### Текстовый фрагмент
__________

Фридрих Кельнер
ОДУРАЧЕННЫЕ
Из дневников, 1939–1945
Friedrich Kellner
Vernebelt, verdunkelt sind alle Hirne
Tagebücher 1939–1945
This work was originally published by Wallstein Verlag in Germany. The owner of Friedrich Kellner’s diary is his grandson, Robert Scott Kellner, translator of the English edition published by Cambridge University Press.
Оригинальное издание этой книги опубликовано издательством Wallstein в Германии. Правообладателем дневника Фридриха Кельнера является его внук Роберт Скотт Кельнер, автор английского перевода, опубликованного Cambridge University Press.
© August Friedrich Kellner (successors), 2024
© А. С. Егоршев, перевод, 2024
© Е. А. Смолоногина, перевод, 2024
© А. Б. Захаревич, перевод (Предисловие, Биографический очерк), 2024
© Н. А. Теплов, оформление обложки, 2024
© Издательство Ивана Лимбаха, 2024
* * *
* * *
Роберт Скотт Кельнер
Предисловие
Долгие усилия понадобились, чтобы познакомить читателей с дневником моего деда, — в 2011 году они были вознаграждены тем, как Германия встретила эту публикацию. Все называли ее «Eine grosse Entdeckung», «важным открытием». «Кельнер создал образ нацистской Германии в необычайно зримой, емкой, нетривиальной форме, — написала обозреватель журнала „Шпигель“ и продолжила так: — Этот дневник должен быть во всех немецких библиотеках, на каждой книжной полке». Исторический журнал Damals назвал книгу «автобиографией года»[1]. Для немецких читателей дневника, обличающего нацизм, главным стало то, что он подвел черту под полемикой, длившейся не одно десятилетие. Если простому человеку — такому, как Фридрих Кельнер, обычному чиновнику, получившему среднее образование, жившему в провинции, вдали от больших городов, было известно столько подробностей о происходившем в Третьем рейхе, где, казалось бы, все было засекречено, значит, в любом другом месте люди должны были знать куда больше, чем сами в том признавались, о зверствах и геноциде, творимых германскими войсками во всех частях разоренной Европы. Послевоенное представление, будто все население было лишь отчасти осведомлено или вообще понятия не имело, чем занимается нацистская партия (как еще в 2005 году предположил бывший президент Германии Рихард фон Вайцзеккер), наконец удалось похоронить[2].

__________

### Материал
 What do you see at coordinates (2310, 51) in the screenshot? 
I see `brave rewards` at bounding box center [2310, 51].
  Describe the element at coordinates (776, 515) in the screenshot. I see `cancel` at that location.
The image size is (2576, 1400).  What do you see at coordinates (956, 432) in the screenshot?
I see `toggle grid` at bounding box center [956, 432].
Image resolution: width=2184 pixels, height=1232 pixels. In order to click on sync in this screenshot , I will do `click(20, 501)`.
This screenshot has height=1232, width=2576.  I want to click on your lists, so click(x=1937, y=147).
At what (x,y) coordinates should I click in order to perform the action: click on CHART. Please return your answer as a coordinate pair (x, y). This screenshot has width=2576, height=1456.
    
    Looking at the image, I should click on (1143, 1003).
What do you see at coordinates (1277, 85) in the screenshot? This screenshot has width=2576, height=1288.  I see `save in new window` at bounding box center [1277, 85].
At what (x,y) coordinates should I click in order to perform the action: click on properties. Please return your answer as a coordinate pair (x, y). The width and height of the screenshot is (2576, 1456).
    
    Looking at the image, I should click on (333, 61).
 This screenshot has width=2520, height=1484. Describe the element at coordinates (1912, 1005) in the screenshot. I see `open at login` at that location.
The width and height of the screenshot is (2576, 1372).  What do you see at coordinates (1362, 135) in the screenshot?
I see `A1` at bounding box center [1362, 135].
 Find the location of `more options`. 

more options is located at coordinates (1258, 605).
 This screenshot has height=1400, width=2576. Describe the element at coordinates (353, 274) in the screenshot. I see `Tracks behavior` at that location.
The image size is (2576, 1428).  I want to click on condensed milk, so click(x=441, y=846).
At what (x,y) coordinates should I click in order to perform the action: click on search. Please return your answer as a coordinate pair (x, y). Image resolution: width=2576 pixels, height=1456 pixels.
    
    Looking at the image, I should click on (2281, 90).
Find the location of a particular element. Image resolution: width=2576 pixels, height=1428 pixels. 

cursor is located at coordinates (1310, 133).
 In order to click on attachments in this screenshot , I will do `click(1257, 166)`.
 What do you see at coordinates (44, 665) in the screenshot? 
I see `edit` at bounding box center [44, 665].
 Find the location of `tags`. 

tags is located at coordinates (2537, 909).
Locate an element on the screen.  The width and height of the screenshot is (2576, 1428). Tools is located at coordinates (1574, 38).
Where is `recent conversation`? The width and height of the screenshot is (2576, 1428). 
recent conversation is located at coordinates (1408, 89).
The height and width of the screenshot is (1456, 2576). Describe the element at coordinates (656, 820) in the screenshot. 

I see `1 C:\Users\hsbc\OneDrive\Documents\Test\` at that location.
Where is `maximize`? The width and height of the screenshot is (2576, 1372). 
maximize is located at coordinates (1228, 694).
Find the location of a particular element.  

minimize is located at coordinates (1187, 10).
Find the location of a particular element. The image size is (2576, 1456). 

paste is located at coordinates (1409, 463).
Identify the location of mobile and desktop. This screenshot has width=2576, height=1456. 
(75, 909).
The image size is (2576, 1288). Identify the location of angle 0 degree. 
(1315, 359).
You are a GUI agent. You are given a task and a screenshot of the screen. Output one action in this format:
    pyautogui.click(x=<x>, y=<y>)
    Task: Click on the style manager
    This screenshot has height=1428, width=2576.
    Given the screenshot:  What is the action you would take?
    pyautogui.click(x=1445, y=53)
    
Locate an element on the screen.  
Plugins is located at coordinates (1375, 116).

__________

Продолжите предисловие к дневникам Фридриха Кельнера, начав сразу после его последнего предложения.

### Ответ к заданию
Фридрих Кельнер предвидел, что люди будут лгать, если проиграют войну: «Малодушные станут говорить, будто всегда знали, что национал-социализм ждет такой финал, и сами они вовсе не были национал-социалистами. На самом деле лишь не более одного процента немцев действительно противостояли гитлеризму»[3]. Из его записей следует, что солдаты, вернувшиеся с фронта, рассказывали об увиденных своими глазами расправах над евреями и русскими военнопленными. Кельнер с самого начала понимал, что евреи столкнулись с геноцидом. Всего через месяц после того, как германские войска захватили Польшу, он упоминает о «Verfolgung und Ausrottung der Juden», преследовании и уничтожении евреев[4].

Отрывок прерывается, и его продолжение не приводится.